Alternatively, you can define specific SSH settings that will make connecting to the host faster. In your local .ssh/config
file, add the following information:
Host gins
HostName ginsburg.rcs.columbia.edu
ForwardAgent yes
User <UNI>
ServerAliveInterval 60
ServerAliveInterval
helps keep your ssh connection alive if you have an unsteady internet.
Now logging in to Ginburg is a bit faster.
ssh -x gins
Note: Logging in direcly to the burg
filesystem using ssh -x <UNI>@burg.rcs.columbia.edu
allows you more RAM to work with. This route is useful if you are working with virtual python environments on the burg
filesystem.
Ginsburg uses Slurm to manage the cluster workload. A batch script is used to allocate resources and execute your job. You must specify an account when you're ready to submit a job to the cluster.
Account | Full Name |
---|---|
abernathey | Ocean Climate Physics: Abernathey |
The example submit script runs the job Date
, which prints the time and date to an output file (slurm-####.out) written in your current directory.
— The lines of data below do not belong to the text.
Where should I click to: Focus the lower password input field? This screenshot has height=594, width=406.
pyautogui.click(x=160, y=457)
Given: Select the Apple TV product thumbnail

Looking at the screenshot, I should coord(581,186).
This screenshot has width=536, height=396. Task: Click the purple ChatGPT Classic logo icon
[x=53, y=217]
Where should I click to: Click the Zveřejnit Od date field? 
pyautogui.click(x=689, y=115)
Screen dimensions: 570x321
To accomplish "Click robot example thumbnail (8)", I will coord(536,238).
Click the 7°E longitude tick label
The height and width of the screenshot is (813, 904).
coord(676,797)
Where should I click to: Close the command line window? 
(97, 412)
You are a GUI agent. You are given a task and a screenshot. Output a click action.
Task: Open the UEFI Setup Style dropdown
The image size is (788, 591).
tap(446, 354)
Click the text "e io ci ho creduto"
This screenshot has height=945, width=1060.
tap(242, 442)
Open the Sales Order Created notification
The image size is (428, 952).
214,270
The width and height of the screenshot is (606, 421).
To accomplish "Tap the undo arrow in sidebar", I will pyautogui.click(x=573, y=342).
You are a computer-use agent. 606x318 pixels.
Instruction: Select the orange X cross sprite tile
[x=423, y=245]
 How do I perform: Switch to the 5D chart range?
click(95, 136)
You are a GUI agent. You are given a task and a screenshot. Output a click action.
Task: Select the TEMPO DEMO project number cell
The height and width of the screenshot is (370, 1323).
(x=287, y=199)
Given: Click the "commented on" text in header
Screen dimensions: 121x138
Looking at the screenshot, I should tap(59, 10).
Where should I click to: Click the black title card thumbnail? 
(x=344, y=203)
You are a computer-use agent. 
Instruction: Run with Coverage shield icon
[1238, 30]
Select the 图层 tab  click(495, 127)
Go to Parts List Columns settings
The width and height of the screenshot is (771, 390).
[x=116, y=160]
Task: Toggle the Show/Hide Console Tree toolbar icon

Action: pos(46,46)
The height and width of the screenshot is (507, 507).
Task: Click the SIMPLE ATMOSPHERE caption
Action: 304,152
The #'s correspond to the job ID given by Slurm.
#!/bin/bash -l
#
# Replace ACCOUNT with your account name before submitting.
#
#SBATCH --account=ACCOUNT # Replace ACCOUNT with your group account name
#SBATCH --job-name=Date # The job name
#SBATCH -N 1 # The number of nodes to request
#SBATCH -c 1 # The number of cpu cores to use (up to 32 cores per server)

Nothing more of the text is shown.